Albany Times Union

A new party may rise from these ashes

- THOMAS FRIEDMAN

As the Trump presidency heads into the sunset, kicking and screaming, one of the most important questions that will shape American politics at the local, state and national levels is this: Can Donald Trump maintain his iron grip over the Republican Party when he is out of office?

This is what we know for sure: He damn well intends to try and is amassing a pile of cash to do so. And here is what I predict: If Trump keeps delegitimi­zing Joe Biden’s presidency and demanding loyalty for his extreme behavior, the GOP could fully fracture — splitting between principled Republican­s and unprincipl­ed Republican­s. Trump then might have done America the greatest favor possible: stimulatin­g the birth of a new principled conservati­ve party.

Santa, if you’re listening, that’s what I want for Christmas!

Wishful thinking ? Maybe.
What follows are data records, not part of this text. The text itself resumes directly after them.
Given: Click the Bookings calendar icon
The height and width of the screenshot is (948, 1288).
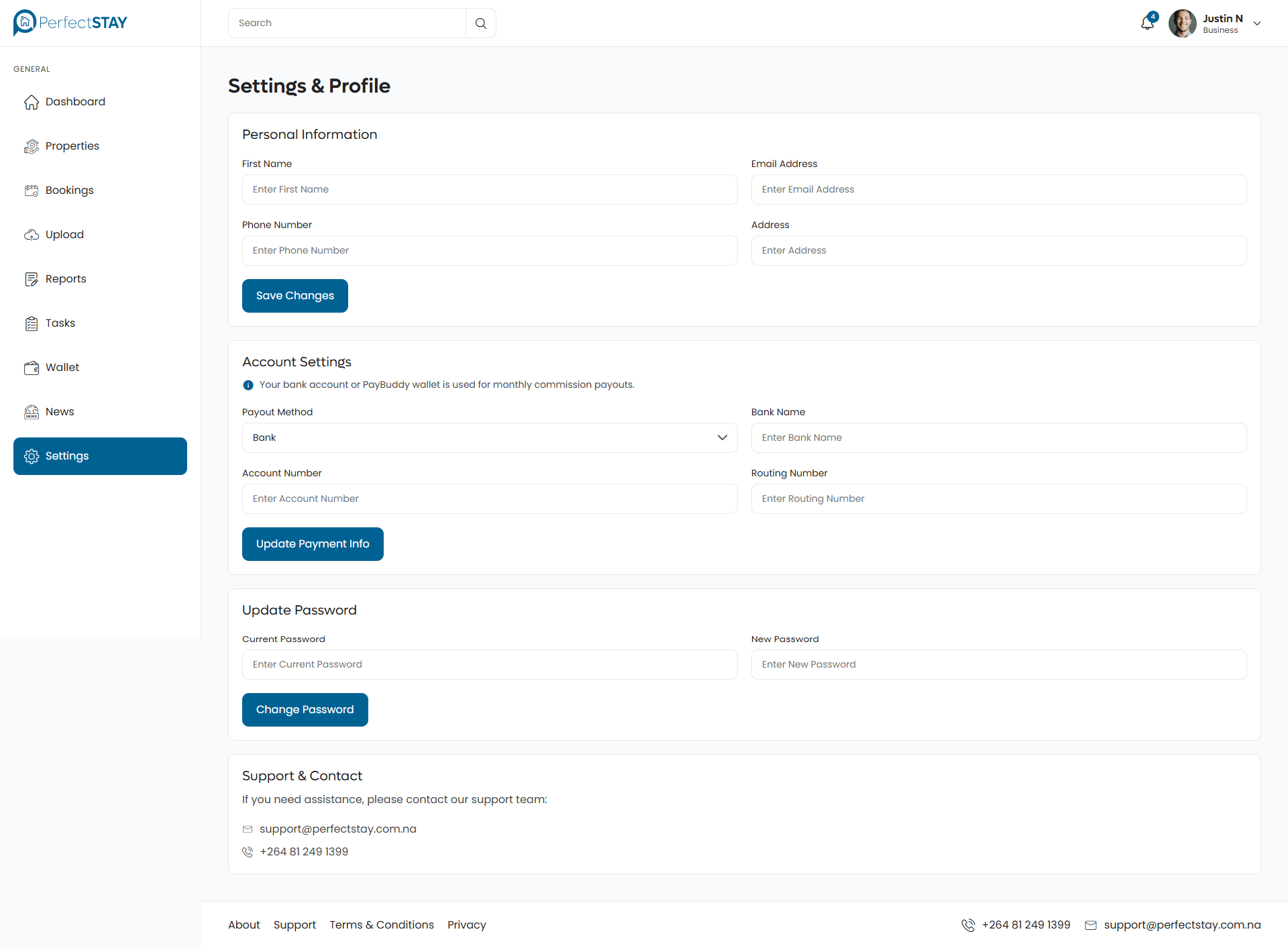Looking at the screenshot, I should point(32,191).
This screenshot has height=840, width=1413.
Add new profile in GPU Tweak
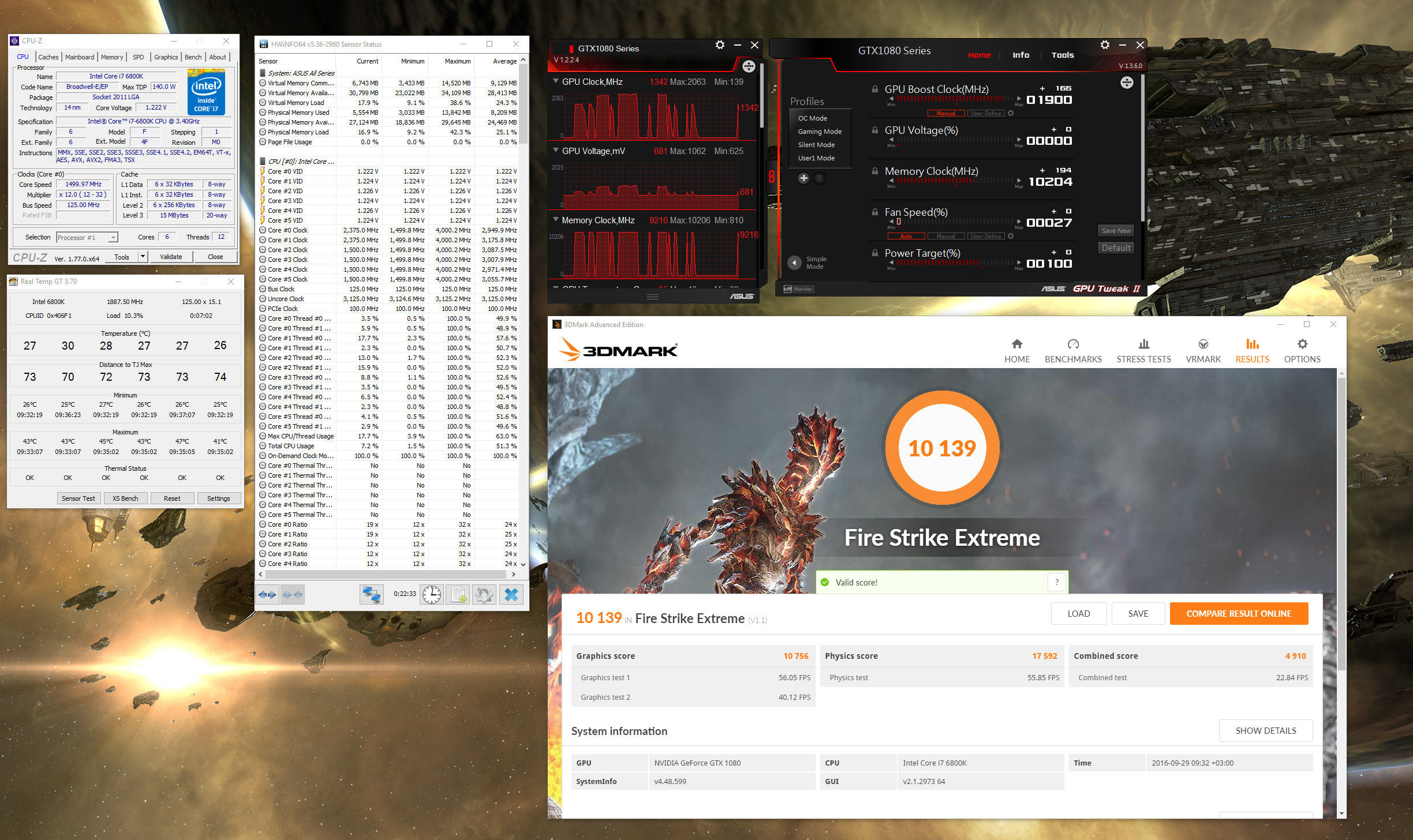tap(803, 178)
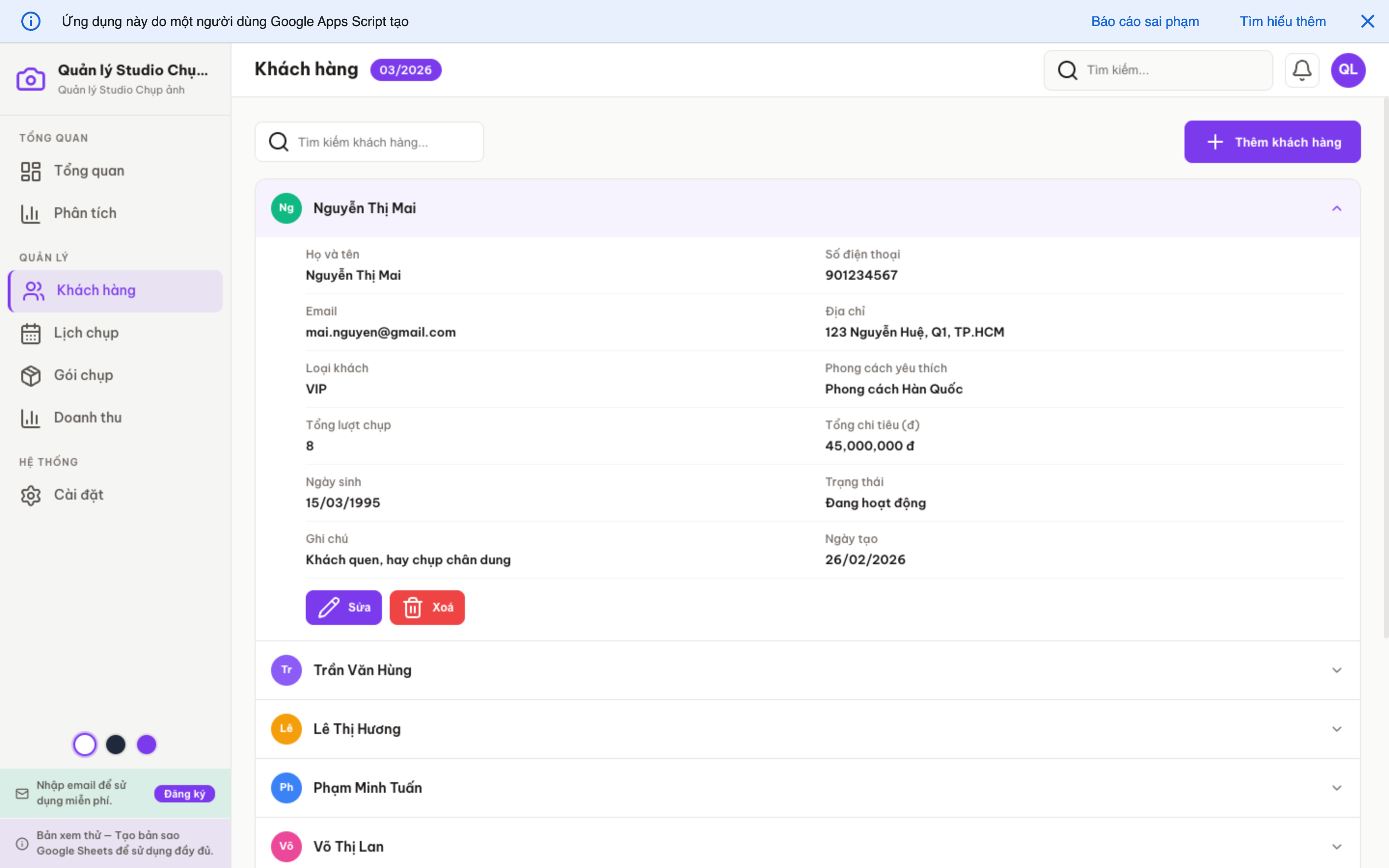1389x868 pixels.
Task: Open the Tổng quan dashboard icon
Action: (30, 170)
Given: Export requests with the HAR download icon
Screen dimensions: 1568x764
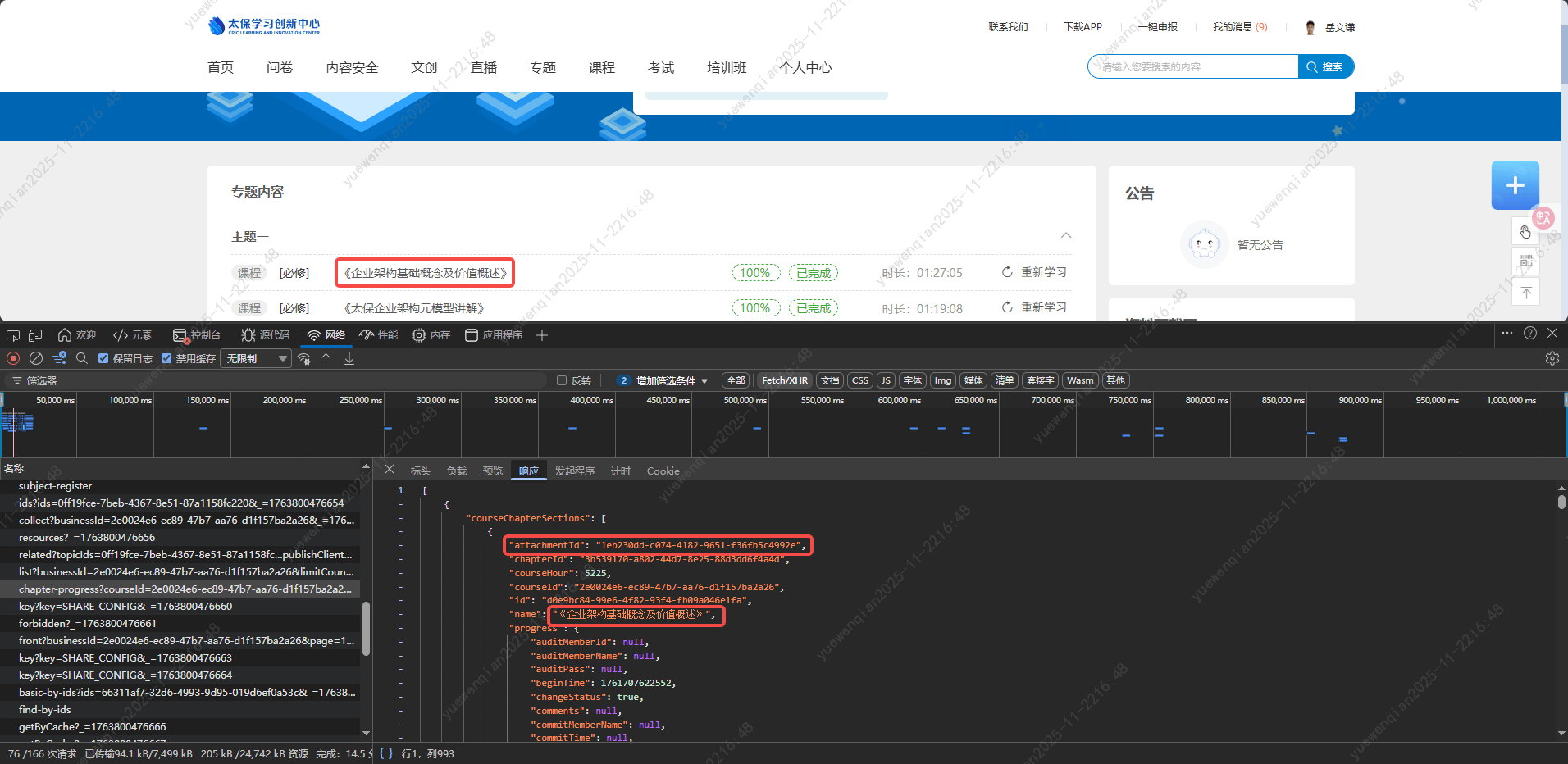Looking at the screenshot, I should point(349,358).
But here’s why it’s not entirely fanciful: If Trump refuses to ever acknowledg­e Biden’s victory and keeps roasting those Republican­s who do — and who “collaborat­e” with the new administra­tion — something is going to crack.

There will be increasing pressure on the principled Republican­s — people like Mitt Romney, Lisa Murkowski and the judges, election officials and state legislator­s who put country before party and refused to buckle under Trump’s demands — to break away and start their own conservati­ve party.

If that happens, the unprincipl­ed Trump Republican­s — like the 126 House members who joined with the Texas attorney general in a shameful Supreme Court case to nullify Biden’s victory — could have a harder time winning office. That would be a good thing in its own right.

More important, even if just a few principled conservati­ves came together and created a kind of third party in Congress, they could be kingmakers. With the Senate so finely balanced, moderates on each side have significan­t leverage.

We just saw that with the relief bill negotiatio­ns, which Trump, on cue, is now threatenin­g to undo. It was the bipartisan House Problem Solvers Caucus — coalesced by the centrist movement No Labels — and an informal bipartisan group of senators that produced the deal from the bottom up.

Imagine Biden’s center-left Democrats and principled center-right conservati­ves working together on fixes for infrastruc­ture, immigratio­n, Obamacare or climate — without Trump around to disrupt any

progress. Wishful thinking ? Maybe. But one thing I learned covering the Middle East is that there is only one reliable thing about extremists — they don’t know when to stop. So, in the end, they almost always go over the cliff, taking a lot of people with them.

Donald Trump is a political extremist. He does not stop at red lights. He does not abide by norms, ethics or the truth. As a result, his huge disinforma­tion campaign against Biden’s election, and his attacks on Republican officehold­ers and right-wing media that won’t parrot his lies and conspiracy theories, is already fracturing the party at the state level in places like Georgia and Arizona. It’s drawing a sharp distinctio­n between principled Republican­s who chose to put their constituti­onal obligation­s before Trump’s interests and the unprincipl­ed ones who either are too cowardly to speak up or eagerly hopped into the Trump clown car to secure his blessings for their next election.

Every day that goes by, Trump shows us that as his power decreases, he surrounds himself with more and more unprincipl­ed crackpots, who fan his delusions and propose more and more extreme actions, like Michael Flynn’s neofascist suggestion of declaring martial law and rerunning the election in some states Trump lost.

Therefore, the stress that Trump creates will surely get only worse after he leaves the White House, when, to stay relevant, he’ll need to say ever more extreme things that keep his base — now fully marinated in his conspiracy theories — energized and ready to attack any principled Republican who deviates from Trump. Also, all those Fox News commentato­rs who prostitute­d themselves to Trump (and their ratings), helping to make his extreme base even more extreme, can’t stop now. They’ll lose their audience.

Call me mad, but my gut tells me that when Trump is just the monarch of Mara-lago — just spewing venom — some Republican­s will say “enough.” Somewhere in there a new party of principled conservati­ves might just get born.

Wishful thinking? Maybe. But what a blessing that would be for America.